Using the thread pool ¶

Now to how we can properly use the thread pool. A sample use case would look like so. First, we define the function that the worker thread should execute. We’ll keep it simple and simply have the function take a string and print it to the console.

void print_string(void* data) {
    printf("%s\n", (char*)data);
    free(data);
}

We need to free the allocated data inside this function because we won’t know on the outside when this thread is done with the work.

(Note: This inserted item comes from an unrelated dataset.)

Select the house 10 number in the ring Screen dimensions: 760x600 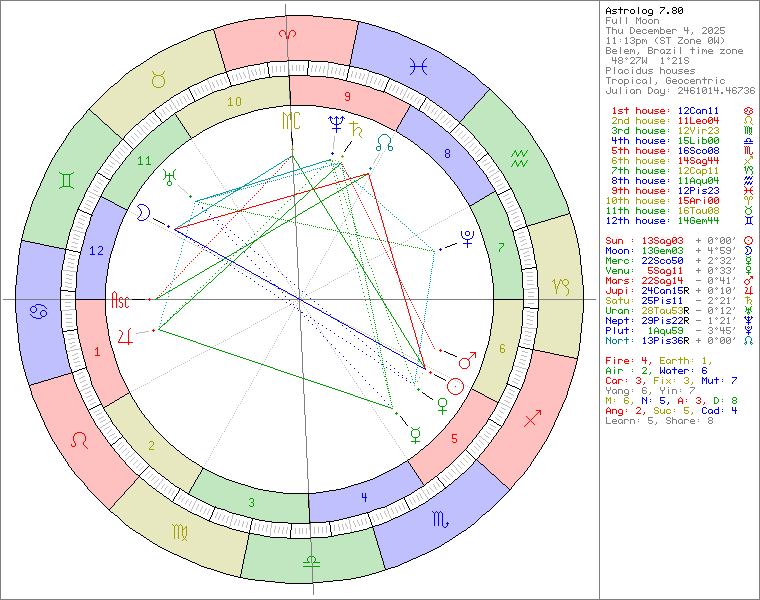click(234, 102)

t_pool_t* pool = t_pool_init(t_process_count());
/* we need to place the data on the heap, otherwise
   it could be cleared up before the other thread
   uses the data */
char* data = (char*)malloc(12);
strcpy(work, "Hello World");
t_pool_add_work(pool, &print_string, data);

// cleanup
t_pool_destroy(pool);

This little implementation is already all we need. It adds the work to the pool, a thread will execute it right when we do t_pool_add_work and then with t_pool_destroy we wait for the message to be printed and then we clean up.

Final words ¶

I found this thread pool implementation a nice addition to my Discord library. I always wondered how a thread pool worked, but never really looked into the details. There are still a lot of additions that can be made which will make it faster and safer, but for now, this barebones version will work for me. I will probably add a timed wait in my wait function, but I still have to see how exactly I’ll implement this so it works the way I need it to work.

If you got until here, awesome and thanks for reading! Hope I motivated you to also try looking into a function you’ve been using at the top level, but never really checked how it works behind the hood.